Nor should a government fear to act because its adversaries are popular and fight back. That the digital Jacobins of WikiLeaks have a cult following should not save them from condemnation or prosecution. Removing illicit material from the internet is hard. But governments spend a lot of money, rightly, on chasing child pornography, bomb-making techniques and copyright breaches to the internet’s margins. Similarly, discouraging WikiLeaks and those who give it financial and technical support (see article) is justified for elected politicians in a law-governed state.But calibrating that response raises questions of principle, practice and priority. Businesses will go their own way. Some, such as PayPal, Visa and MasterCard, which handled donations to WikiLeaks, and Amazon, which provided web-hosting services, have dumped it as a customer in response to American outrage. More may follow. They risk attacks from its fans, just as those that refuse face hostility from their customers in America. Too bad: business is full of hard choices.
For the American government, prosecution, not persecution, offers the best chance of limiting the damage and deterring future thefts. The blustering calls for the assassination of Julian Assange, the WikiLeaks founder now in custody in London awaiting extradition to Sweden on faintly mysterious charges of sexual assault, look both weak and repellent. If Mr Assange has broken American law, it is there that he should stand trial, just like Bradley Manning, the alleged source of the stolen documents. If not, it may be some consolation that the cables so far (see article) reveal a largely flattering picture of America’s diplomats: conscientious, cool-headed, well-informed, perceptive and on occasion eloquent.
Don’t create a digital Afghanistan
If America sticks to those standards now it will display a strength and sanity that contrasts with the shrill absolutism and cyber-vandalism of the WikiLeaks partisans. Calling Mr Assange a terrorist, for example, is deeply counterproductive. His cyber-troops do not fly planes into buildings, throw acid at schoolgirls or murder apostates. Indeed, the few genuine similarities between WikiLeaks and the Taliban—its elusiveness and its wide base of support—argue against ill-judged attacks that merely broaden that support. After a week of clumsy American-inspired attempts to shut WikiLeaks down, it is now hosted on more than 700 servers around the world.
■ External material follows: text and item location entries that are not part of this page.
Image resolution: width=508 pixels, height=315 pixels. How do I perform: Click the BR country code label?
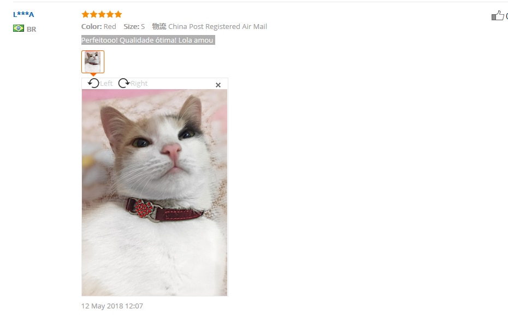pyautogui.click(x=32, y=29)
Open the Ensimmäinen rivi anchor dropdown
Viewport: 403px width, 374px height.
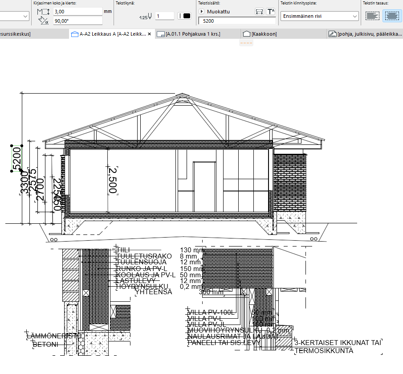click(x=319, y=16)
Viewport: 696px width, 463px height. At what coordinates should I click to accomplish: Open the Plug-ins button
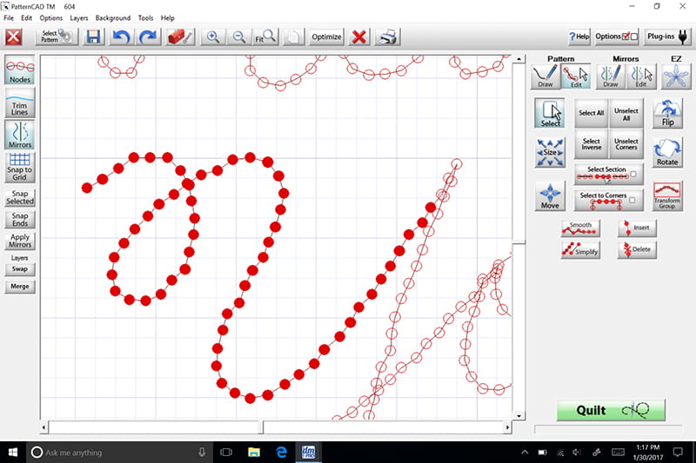coord(668,36)
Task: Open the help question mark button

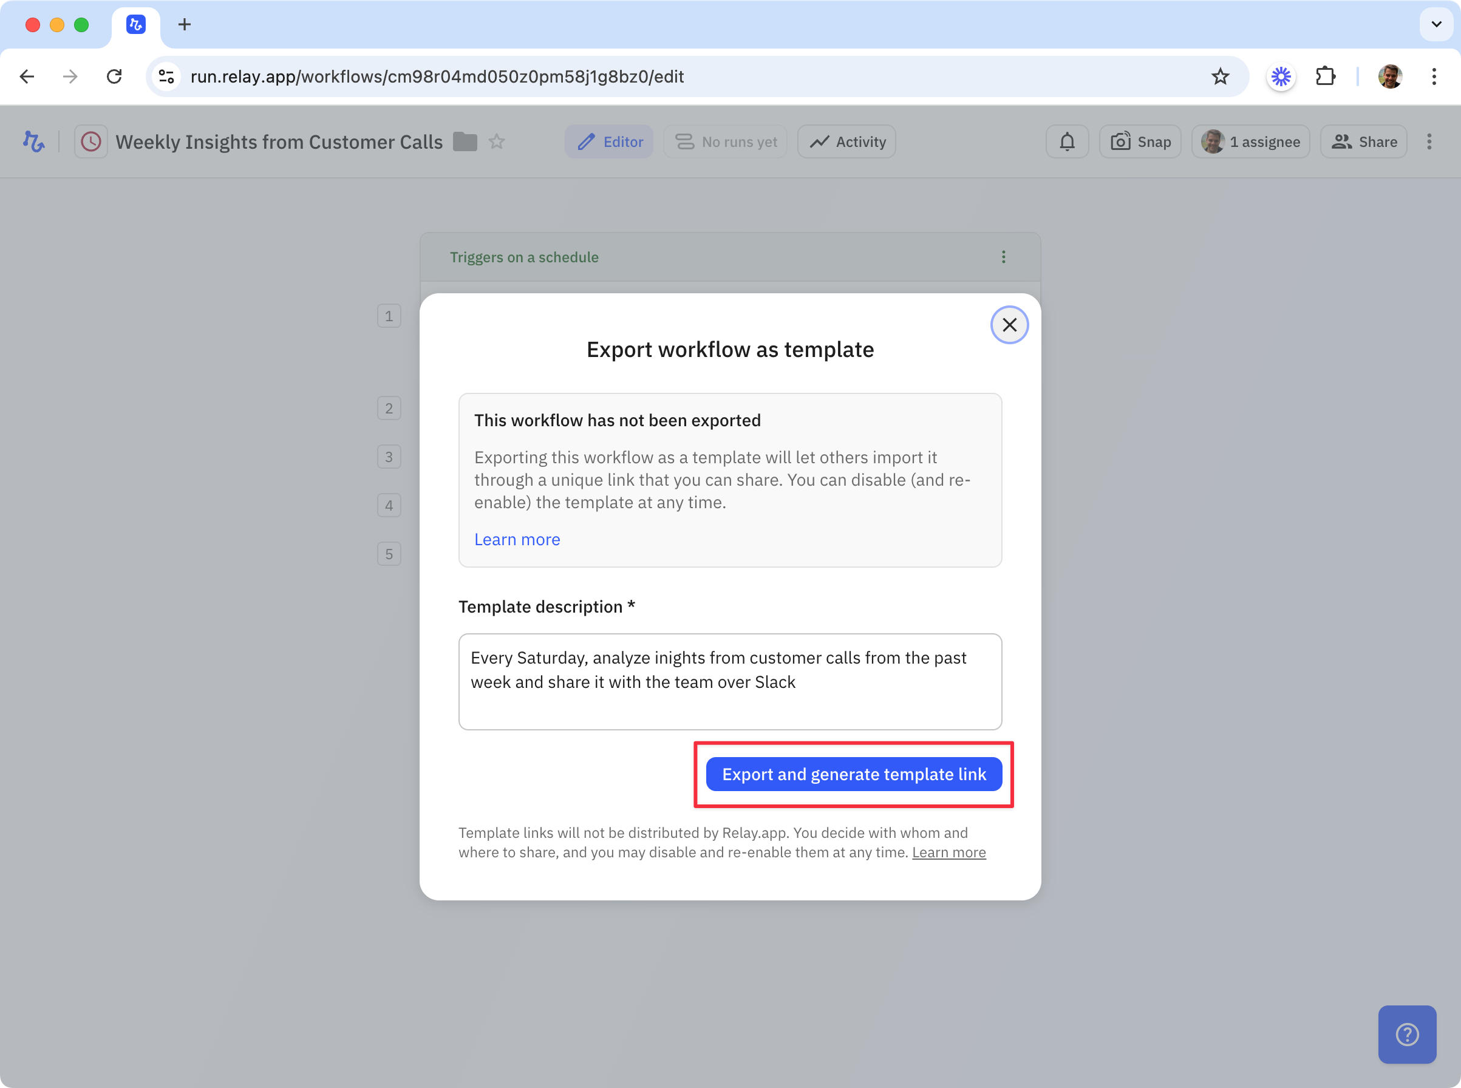Action: tap(1407, 1034)
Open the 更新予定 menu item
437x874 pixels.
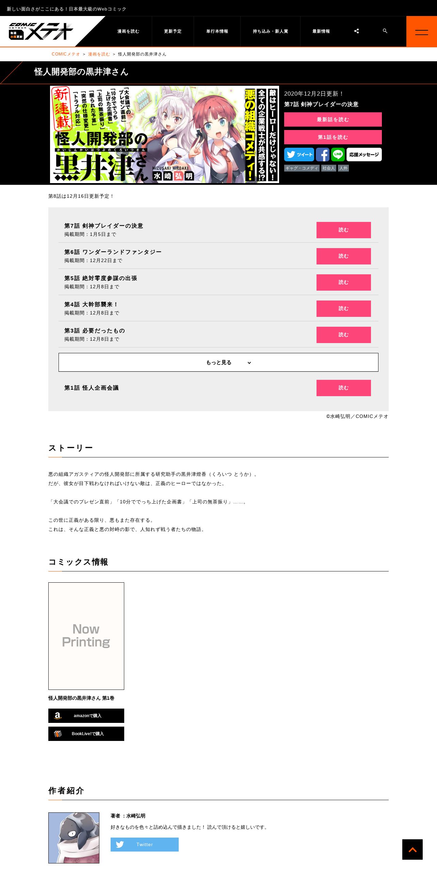(x=173, y=31)
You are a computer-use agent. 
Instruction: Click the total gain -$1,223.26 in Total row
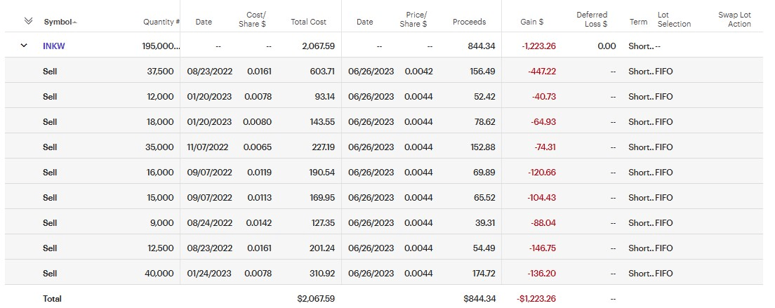[536, 299]
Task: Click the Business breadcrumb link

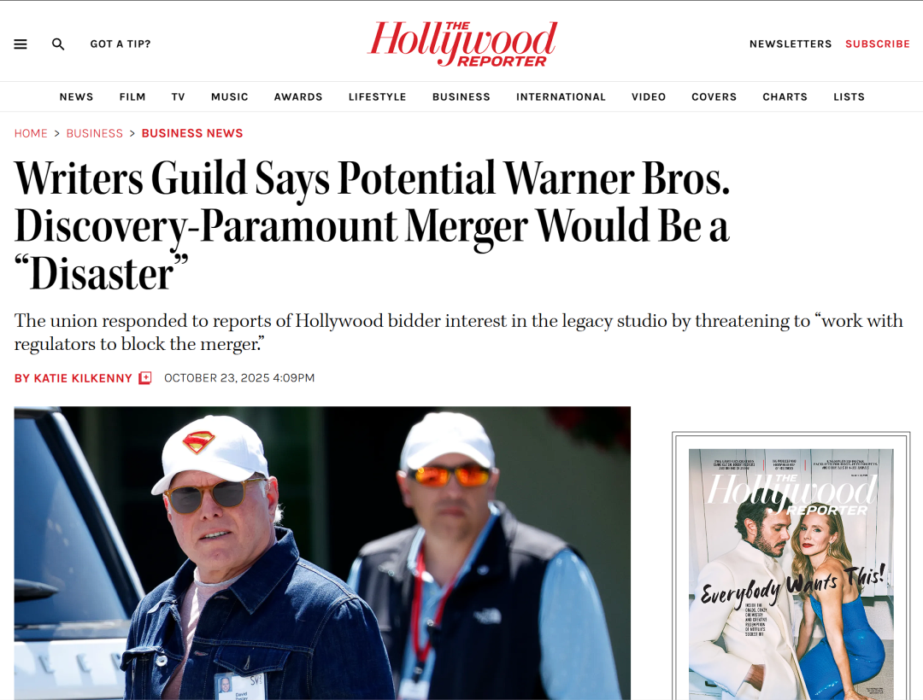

The big danger is that America is provoked into bending or breaking its own rules, straining alliances, eroding credibility and—because it will not be able to muzzle WikiLeaks—ultimately seeming impotent. In recent years America has promoted the internet as a menace to foreign censorship. That sounds tinny now. So did its joy of hosting next year’s World Press Freedom Day this week. Chinese and Russian glee at American discomfort are a sure sign of such missteps.
The best lessons to bear in mind are those learned in such costly fashion during the past decade of the “war on terror”. Deal with the source of the problem, not just its symptoms. Keep the moral high ground. And pick fights you can win.